The volume loss of 2010 was driven by the Warm Arctic Cold Continents pattern pre-conditioning ice in the winter and a massive warm anomaly over Northern Canada. In the case of the former, Cohen has shown linkage to the state of Arctic sea ice (more here), and in the case of both factors, they would not have had the dramatic impact but for decades of pre-conditioning, as the 1981 volume loss shows.
The Arctic atmosphere, and ocean are not passive players in the changes that are afoot, and their net role is to hasten ice loss.
If I take any one aspect of my argument I can see reason for doubt, reason to delay expressing this opinion, but when I put it all together I'm battered into submission by the overall pattern of the evidence. If I delay until I'm absolutely certain I might well be calling the blog post; "Well that was a RILE!"
So if I do think we're in a RILE, what do I expect to see in the future? I anticipate a rapid transition by 2020, but it may be much earlier. Given that I don't think anyone really has a grip on what's going on I don't think anyone can say for sure how fast it will be. Simplistic hand waving about ice-albedo effect driving the process neglects the AD role I outlined in my previous posts, and tells us nothing about the interplay between ice albedo and heat loss in autumn due to open water and thinner ice. As I accept that I have no more of a grasp of this than I think anyone else does, I'm not hazarding guesses as to how exactly the whole thing will play out. It's enough to say: By 2020 possibly much sooner. Which is vague enough to cover a lot of the uncertainty, but represents a substantial shift from where I was a year ago.
However in the course of the next 12 months I do think it's possible to outline the following bullet points shaping what I expect.
- I don't expect to see a substantially delayed refreeze of the same order as 2007, that's because there's not been the sunny skies over open water seen in 2007. Once it gets started the refreeze will be fast.
- I expect a volume loss between PIOMAS maxima for March 2012 and March 2013. i.e. this year's losses will not be made up over the winter.
- I expect large positive anomalies of NCEP/NCAR temperature in the lower troposphere, biassed towards the surface, from February to April. That's not to say it will be warm, but it won't be as cold as in years before 2010.
- Piomas volume anomalies will fall throughout May - June.
- I expect large positive anomalies of NCEP/NCAR temperature in the low to mid troposphere in May and June. Again, maintaining the apparent warming since 2010.
- There will be a massive crash in Cryosphere Today area anomalies during early June. Going at least as low as 2012, probably lower.
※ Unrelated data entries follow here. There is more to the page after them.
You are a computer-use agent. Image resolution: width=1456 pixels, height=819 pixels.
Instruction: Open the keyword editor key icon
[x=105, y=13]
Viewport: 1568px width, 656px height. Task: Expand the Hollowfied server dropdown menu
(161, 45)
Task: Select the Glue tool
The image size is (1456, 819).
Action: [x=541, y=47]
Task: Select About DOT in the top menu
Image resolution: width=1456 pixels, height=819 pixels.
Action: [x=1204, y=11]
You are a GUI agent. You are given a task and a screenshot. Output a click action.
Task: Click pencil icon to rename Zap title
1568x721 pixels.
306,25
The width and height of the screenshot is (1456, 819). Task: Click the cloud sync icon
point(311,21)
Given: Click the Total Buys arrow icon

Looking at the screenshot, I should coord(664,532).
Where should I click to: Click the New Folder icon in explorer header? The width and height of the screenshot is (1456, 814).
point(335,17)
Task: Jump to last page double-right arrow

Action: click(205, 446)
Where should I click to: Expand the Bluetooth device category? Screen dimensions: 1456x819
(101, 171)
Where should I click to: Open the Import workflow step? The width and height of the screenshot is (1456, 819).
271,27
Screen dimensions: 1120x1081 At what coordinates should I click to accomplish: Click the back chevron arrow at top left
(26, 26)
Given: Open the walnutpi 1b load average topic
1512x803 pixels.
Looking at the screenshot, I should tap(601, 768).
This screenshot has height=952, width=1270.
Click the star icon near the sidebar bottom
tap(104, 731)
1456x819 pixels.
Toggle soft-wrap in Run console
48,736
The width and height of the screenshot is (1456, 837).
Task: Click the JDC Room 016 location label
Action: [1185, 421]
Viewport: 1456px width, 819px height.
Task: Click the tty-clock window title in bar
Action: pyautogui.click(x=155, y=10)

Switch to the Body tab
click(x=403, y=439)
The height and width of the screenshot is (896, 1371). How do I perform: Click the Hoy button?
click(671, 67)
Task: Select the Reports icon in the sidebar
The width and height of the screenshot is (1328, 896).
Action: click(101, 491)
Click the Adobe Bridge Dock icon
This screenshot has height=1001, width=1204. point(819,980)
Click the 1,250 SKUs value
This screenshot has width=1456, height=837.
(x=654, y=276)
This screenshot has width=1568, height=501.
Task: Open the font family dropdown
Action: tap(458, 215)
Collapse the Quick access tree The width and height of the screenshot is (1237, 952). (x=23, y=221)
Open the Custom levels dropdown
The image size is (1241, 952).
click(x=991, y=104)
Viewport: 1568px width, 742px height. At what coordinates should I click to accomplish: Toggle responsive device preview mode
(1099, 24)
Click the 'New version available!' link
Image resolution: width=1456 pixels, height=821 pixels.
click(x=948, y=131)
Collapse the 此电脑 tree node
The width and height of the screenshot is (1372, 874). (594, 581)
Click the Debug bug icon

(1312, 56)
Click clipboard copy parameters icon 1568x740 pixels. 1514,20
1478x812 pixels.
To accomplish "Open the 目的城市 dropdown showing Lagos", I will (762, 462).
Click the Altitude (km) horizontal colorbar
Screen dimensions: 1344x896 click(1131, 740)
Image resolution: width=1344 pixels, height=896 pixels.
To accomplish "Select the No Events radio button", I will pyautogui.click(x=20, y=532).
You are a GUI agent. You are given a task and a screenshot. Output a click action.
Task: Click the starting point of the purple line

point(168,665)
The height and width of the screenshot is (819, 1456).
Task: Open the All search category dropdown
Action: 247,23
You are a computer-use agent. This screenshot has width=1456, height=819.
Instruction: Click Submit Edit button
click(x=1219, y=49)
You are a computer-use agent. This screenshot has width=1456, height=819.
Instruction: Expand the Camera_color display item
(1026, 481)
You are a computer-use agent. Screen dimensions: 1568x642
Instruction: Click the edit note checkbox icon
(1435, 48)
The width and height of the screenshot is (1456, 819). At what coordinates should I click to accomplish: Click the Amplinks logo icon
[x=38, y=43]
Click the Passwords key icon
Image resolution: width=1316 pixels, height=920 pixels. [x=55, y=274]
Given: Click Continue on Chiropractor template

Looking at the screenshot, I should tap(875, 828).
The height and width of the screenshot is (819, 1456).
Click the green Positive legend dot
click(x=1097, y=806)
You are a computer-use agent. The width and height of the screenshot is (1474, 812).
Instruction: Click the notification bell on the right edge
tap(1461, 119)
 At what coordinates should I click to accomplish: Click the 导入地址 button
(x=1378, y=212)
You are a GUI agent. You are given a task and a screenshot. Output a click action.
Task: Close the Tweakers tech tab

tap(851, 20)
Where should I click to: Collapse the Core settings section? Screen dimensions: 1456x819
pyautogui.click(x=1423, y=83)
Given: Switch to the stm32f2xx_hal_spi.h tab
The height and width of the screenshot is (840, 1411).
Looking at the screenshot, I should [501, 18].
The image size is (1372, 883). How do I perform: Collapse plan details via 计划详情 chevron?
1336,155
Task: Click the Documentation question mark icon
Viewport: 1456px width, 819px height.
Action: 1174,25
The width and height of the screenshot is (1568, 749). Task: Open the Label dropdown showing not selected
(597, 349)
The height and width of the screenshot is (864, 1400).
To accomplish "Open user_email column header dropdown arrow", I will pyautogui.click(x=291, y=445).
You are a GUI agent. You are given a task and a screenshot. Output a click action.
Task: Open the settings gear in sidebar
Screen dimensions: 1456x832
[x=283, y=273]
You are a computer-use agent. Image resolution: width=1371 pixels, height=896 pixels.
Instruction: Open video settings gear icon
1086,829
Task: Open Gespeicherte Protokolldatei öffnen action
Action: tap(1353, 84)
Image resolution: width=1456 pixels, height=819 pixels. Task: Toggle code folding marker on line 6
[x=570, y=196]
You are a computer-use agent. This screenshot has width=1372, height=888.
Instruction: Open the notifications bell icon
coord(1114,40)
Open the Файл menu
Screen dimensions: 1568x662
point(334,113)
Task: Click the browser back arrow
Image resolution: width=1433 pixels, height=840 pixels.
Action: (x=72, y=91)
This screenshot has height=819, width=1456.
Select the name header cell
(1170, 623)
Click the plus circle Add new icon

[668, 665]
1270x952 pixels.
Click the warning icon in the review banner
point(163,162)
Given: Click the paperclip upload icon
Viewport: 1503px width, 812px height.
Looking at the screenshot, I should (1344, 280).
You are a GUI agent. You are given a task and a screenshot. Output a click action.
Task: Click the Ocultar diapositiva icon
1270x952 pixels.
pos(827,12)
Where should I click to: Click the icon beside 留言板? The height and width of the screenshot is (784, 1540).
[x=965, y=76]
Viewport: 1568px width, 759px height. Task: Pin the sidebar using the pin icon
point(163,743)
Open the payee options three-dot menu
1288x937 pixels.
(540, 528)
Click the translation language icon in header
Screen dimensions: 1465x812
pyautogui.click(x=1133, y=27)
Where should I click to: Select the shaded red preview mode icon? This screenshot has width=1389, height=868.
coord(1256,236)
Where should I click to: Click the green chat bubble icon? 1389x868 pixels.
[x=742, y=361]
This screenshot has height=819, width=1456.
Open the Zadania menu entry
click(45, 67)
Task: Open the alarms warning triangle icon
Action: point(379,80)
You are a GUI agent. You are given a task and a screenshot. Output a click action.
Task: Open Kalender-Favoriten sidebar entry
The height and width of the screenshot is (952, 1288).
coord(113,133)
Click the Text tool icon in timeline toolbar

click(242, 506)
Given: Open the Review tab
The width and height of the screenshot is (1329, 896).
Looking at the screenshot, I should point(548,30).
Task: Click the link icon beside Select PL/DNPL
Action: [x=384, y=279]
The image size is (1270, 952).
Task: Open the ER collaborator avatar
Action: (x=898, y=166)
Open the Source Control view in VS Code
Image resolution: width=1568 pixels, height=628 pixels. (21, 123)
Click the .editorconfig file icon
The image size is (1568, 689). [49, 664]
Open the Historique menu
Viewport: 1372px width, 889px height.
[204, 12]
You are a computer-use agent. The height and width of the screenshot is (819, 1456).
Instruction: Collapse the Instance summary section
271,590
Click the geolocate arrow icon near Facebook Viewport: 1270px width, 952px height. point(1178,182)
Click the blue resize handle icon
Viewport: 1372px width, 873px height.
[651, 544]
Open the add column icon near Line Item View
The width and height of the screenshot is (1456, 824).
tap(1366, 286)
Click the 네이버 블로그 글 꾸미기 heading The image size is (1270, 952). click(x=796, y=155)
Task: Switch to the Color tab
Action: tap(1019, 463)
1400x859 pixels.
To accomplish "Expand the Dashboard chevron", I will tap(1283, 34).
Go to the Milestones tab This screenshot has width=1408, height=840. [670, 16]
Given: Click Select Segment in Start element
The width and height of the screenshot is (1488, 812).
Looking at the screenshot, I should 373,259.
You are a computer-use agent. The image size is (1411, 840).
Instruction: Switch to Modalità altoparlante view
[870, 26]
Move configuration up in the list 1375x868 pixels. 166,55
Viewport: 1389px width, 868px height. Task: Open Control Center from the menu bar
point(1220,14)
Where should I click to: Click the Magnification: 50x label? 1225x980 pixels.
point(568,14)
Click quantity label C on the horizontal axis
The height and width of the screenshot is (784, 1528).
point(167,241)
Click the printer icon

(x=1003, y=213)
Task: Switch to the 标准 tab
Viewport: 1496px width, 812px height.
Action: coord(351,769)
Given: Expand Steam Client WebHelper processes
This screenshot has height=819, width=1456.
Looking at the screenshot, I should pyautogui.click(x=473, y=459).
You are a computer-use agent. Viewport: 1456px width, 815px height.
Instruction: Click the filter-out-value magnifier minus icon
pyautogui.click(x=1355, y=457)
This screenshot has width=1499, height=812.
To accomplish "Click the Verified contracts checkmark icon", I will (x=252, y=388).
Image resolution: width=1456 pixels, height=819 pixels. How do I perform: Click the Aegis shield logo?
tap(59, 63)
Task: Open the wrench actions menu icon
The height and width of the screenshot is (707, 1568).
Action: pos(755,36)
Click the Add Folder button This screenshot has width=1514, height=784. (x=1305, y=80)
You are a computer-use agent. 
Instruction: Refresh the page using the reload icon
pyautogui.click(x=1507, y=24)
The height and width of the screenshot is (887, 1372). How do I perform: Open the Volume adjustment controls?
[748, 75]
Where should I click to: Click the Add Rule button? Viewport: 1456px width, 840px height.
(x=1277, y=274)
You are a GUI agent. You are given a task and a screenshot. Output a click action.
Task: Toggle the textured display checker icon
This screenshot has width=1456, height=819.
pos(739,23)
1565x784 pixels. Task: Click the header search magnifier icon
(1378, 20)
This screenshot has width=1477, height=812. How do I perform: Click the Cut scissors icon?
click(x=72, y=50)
- There will be the development of a high pressure anomaly over Greenland in June persisting through July and into August. This will form an AD anomaly in tandem with low pressure over the Siberian sector.
- CT Area at minimum in September will be lower than the 2011 record of 2.9M km^2, likely at least matching this year's record, which is 2.23M km^2. There remains the significant possibility of a further crash well below this year, I can't hazard a guess as to the magnitude of such future crashes.